To pursue the study’s aim, it is necessary to integrate graph and shape computation to analyse functional evolution and spatial configuration in parallel. The paper first revisits the foundational studies on how shape and graph are computed in design. For brevity, the technical terminology is listed in Table 1.
It is important to acknowledge the principal differences between SS and SG in calculating a shape and graph to understand the limits and opportunities of their integration. When a shape is used in SS, it serves as a proxy for a graph for measuring spatial and functional relationships. SS considers nodes and edges in a graph numerically as discrete units and calculates them combinatorially (e.g., by counting numbers of rooms to measure spatial integration). Hillier states that it is ‘by expressing these pattern properties in a numerical way that we can find clear relations between space patterns and how collections of people use them’ [45] (p. 22). In contrast, SG considers shapes visually as discrete and continuous elements and calculates them by first finding embedded shapes in a design. As such, SS graph calculation is recognised in SG as ‘calculating with shapes when embedding is identity—in the special case where shapes behave like symbols […] The rules in set grammars use identity to check embedding as rules do in all algebras where i is zero’ [42] (p. 275). While label and weight can be presented with high-dimensional geometry to augment graph visualisation, as seen in [46] (pp. 124, 148), they remain an attribute to a shape or, in Stiny’s terms, a ‘visual analogy’. A point in U0 will remain a point regardless of being accompanied by label V0+i and weight W0+i (e.g., a point appears solid).

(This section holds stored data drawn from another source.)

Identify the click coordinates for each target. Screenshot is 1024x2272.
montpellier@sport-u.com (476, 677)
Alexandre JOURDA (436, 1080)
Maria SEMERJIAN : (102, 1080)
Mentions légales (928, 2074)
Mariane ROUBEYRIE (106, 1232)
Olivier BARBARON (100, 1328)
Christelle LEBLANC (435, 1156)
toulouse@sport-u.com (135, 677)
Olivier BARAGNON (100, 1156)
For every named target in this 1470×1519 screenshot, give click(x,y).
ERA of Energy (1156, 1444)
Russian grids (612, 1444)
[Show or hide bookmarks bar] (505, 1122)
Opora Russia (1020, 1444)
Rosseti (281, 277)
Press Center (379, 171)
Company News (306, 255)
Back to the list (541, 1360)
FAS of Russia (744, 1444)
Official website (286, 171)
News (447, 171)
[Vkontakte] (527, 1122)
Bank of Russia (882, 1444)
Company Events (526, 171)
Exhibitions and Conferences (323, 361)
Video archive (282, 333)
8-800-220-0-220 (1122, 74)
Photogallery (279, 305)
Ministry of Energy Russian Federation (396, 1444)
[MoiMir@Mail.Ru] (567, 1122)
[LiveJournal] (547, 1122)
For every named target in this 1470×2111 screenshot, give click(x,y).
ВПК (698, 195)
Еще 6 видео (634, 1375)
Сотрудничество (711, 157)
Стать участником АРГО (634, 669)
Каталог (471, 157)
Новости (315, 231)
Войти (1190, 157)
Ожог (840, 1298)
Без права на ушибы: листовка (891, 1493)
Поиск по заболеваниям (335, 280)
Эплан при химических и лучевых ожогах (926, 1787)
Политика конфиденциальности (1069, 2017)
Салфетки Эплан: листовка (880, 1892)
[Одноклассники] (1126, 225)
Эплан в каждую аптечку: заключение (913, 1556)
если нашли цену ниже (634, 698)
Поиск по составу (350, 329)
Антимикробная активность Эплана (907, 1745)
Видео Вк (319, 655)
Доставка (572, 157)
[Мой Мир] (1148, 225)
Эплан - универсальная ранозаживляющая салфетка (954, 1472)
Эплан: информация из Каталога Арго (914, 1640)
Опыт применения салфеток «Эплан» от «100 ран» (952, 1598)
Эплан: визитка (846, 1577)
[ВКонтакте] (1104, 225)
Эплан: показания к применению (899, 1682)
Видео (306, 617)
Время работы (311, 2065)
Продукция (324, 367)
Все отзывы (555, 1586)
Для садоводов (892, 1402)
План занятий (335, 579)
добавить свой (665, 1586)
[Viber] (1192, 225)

Similarly, while appearing as a line, an edge in the graph stays as a label in V1j—not as a shape—as it indicates the point’s orientation and connection. To further discuss shape and graph computation, the following section induces rules from the seminal studies by March and Steadman and the early SS studies by Hillier.

2.1. Early Shape-to-Graph Computation

Not long after the graph was introduced for formal functional analysis in Notes on the Synthesis of Form [47], the relationship between graph and shape was thoroughly demonstrated by March and Steadman in The Geometry of Environment [48]. One of their examples analyses three FLW house plans, stating, ‘If each functional space is mapped onto a point and if, when two spaces interconnect, a line is drawn between their representative points, we produce a mapping known as a graph’ [48] (p. 28). As highlighted in The Geometry, the three houses shared the same graph, despite their unique forms and different construction periods. The similarity implies that sequences of how occupants experience the functions are ‘topologically equivalent’. For instance, the family room always has direct access to terraces, entrances, and dining rooms; the entrance is always connected to the office and the family room; and the dining room always buffers the family room from the office.
Figure 1 shows an interpretation of how FLW plans are converted into a graph focusing on family, lounge, and dining relationships in the Vigo Sundt house. The middle row in the figure visualises their statements into rule iteration. The upper parts of the iteration show induced rules from each iterative step [49]. For instance, rule R1 extracts a room’s node; R2 links two nodes when their representative rooms share a boundary; and R3 removes the shapes’ attributes to leave only nodes and edges as a graph. The inverse versions of these rules, from A → B to B → A format, convert the graph back to the shape. The lower part of the figure shows the identity rules to indicate whether the shapes are represented in algebra U0+1 to analyse the spatial condition with visual calculation or in U0 to analyse the functional relationship with the symbolic calculation. The accompanying description of the algebra of Uij, Vij, and Wij clarifies the shapes’ condition.
Step one represents the statement ‘If each functional space is mapped onto a point’, where the shapes are analysed in U12 to recognise the rooms’ boundaries. In step two, the shape is reduced into symbols in U02 (points), where part of the attention is shifted from a spatial condition to a functional condition. The point is accompanied by weight W22 (tone) to delineate the initial shape boundary, as expressed with the description ‘U12 became U02 + W22’. In step three, after the statement ‘when two spaces interconnect, a line is drawn between their representative points’, the focus is on the room’s connectivity, where two points are connected with an edge (line) if their shapes share a boundary or are overlapping, A ∩ B, or if one is inside the other, A ⊂ B or A ⊃ B. The edges are represented with the label V12, as described by U02 + W22 + V12. Note that with the weight that remains, the spatial condition and functional relationship are visible and coexist in this step. The last step confirms ‘a mapping known as a graph’, where the weights are removed, leaving only points and labels as nodes and edges of a graph. Without weight, the attention at this step is purely invested in a functional relationship. The recurring shape U02 in this iteration confirms that the shape-to-graph conversion operates with a symbolic calculation, hence a set grammar.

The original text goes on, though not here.